つまり、松本さんが40年ほど前にMBAを取りにいったことも、日本人で最初期にリメディアルマッサージを学んだことも、運や機会に恵まれたと見るか、「まだ一般的ではないが、これから求められるであろうフィールド」に果敢に挑んできたと見るかで、松本さんの生き方から学べることが違ってくるのです。
さて、海外で活動する松本さんとの対談の中で興味があったことの1つに、「日本人セラピストは海外で通用するか」ということがありました。
もちろん、松本さんを初めとした何人もの日本人がすでに海外で活躍しています。
では、どんな点が評価されているのか? それを今回のインタビューの中で垣間見ることができました。
「日本人は、凄く繊細な手、指を持っています。器用さ、繊細さ、きめ細やかさは、日本人のDNAに刻まれているのかもしれません。そういう性質があるから、折り紙みたいな文化が生まれたんだと思うんですよね。そこにセラピーのテクニックの部分が加わると、最高だと思うんです」
「リメディアルマッサージでいわれる『トリガーポイント』は、大きいものだとゴルフボールぐらいのものから、小さいものだと鍼の頭ぐらいの硬結です。トリガーポイントを見つけるには触診をするんですが、指の感覚がセンサーのように鋭くなければいけないので、日本人の方というのは見つけやすいのかもしれません」
「指圧で使うツボとトリガーポイントは、似通った部分があります。私は、1人ひとりの筋肉を触診をして見つける方法と、経絡の位置からトリガーポイントを推測する方法の両方をやっています」
「指圧と似ている部分もあるので、日本人セラピストには合うんじゃないかな。お客さんの方も指圧を知っているし、受け慣れているところもあるから、馴染みやすいテクニックだろうと思います」
「施術の際に僕が気をつけてることは、マンネリ化しないことですね。いかに受ける方を飽きさせないかをいつも考えてます。オイルトリートメントは『横の動き』が中心になりますけど、トリガーポイントに対して垂直に圧を掛けるのは『縦の動き』です。この組み合わせでメリハリが出てくるんですよね」(松本さん談)
こうしたお話から分かるのは、松本さんがオーストラリアで発展したリメディアルマッサージを、ただ学んだように繰り返すだけではなく、自分のバックボーンや経験と融け合わせて新しいスタイルへと成立させているということです。
そうした、いわば「マーティー松本流」のスタイルを、「マッスル・トリガーポイント」と松本さんは呼んでいて、商標登録もしています。
それは、27年間もの期間、男性も女性も、若い人から年寄りまで年齢関係なく、いろんな国の人の筋肉を触ってきてことで培われていったもの。

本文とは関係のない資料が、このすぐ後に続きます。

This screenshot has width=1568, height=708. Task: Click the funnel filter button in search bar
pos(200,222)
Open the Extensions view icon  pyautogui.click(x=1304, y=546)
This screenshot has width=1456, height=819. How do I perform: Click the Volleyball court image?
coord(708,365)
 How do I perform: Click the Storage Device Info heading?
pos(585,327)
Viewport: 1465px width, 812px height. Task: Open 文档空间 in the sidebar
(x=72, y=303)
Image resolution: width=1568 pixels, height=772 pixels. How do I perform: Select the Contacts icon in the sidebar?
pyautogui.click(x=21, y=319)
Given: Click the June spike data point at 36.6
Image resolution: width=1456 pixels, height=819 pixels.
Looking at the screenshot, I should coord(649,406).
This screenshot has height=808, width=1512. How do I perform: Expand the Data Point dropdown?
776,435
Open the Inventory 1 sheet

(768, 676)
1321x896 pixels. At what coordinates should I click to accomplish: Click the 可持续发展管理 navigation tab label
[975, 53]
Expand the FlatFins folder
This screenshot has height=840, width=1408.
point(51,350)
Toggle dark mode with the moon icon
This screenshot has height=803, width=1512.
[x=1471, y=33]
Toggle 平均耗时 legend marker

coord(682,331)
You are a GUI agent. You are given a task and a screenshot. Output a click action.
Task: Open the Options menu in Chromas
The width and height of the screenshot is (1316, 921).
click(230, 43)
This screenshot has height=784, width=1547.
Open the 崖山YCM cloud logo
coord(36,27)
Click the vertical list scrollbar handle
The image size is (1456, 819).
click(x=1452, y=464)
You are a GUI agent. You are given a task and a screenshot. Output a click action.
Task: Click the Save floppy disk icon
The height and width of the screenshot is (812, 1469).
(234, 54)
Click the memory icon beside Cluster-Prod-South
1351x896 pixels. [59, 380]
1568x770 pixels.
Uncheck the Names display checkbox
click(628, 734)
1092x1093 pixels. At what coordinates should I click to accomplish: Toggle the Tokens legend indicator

ですが、今、セラピストとして活動している人、これからセラピストになる人にも、実は可能性は開かれているということも示しています。
「マッサージのいいところは国籍関係なく、どんな国の人でも癒してあげられるところです。それも、この手があればいいというのが素晴らしいと思ってます」(松本さん談)
ただの理念ではなくて、松本さんがその手で実感にしてきたからこそ、この言葉に本当に重みを感じられるというものです。
そして、これを翻してみれば「誰であっても、その人なりの素晴らしい技を生み出す可能性を、その手に秘めている」。
そんな風に読み替えてみると、自分のスタイルを生み出そうと苦心しているセラピストにとって、大きな心の支えになるのではないでしょうか。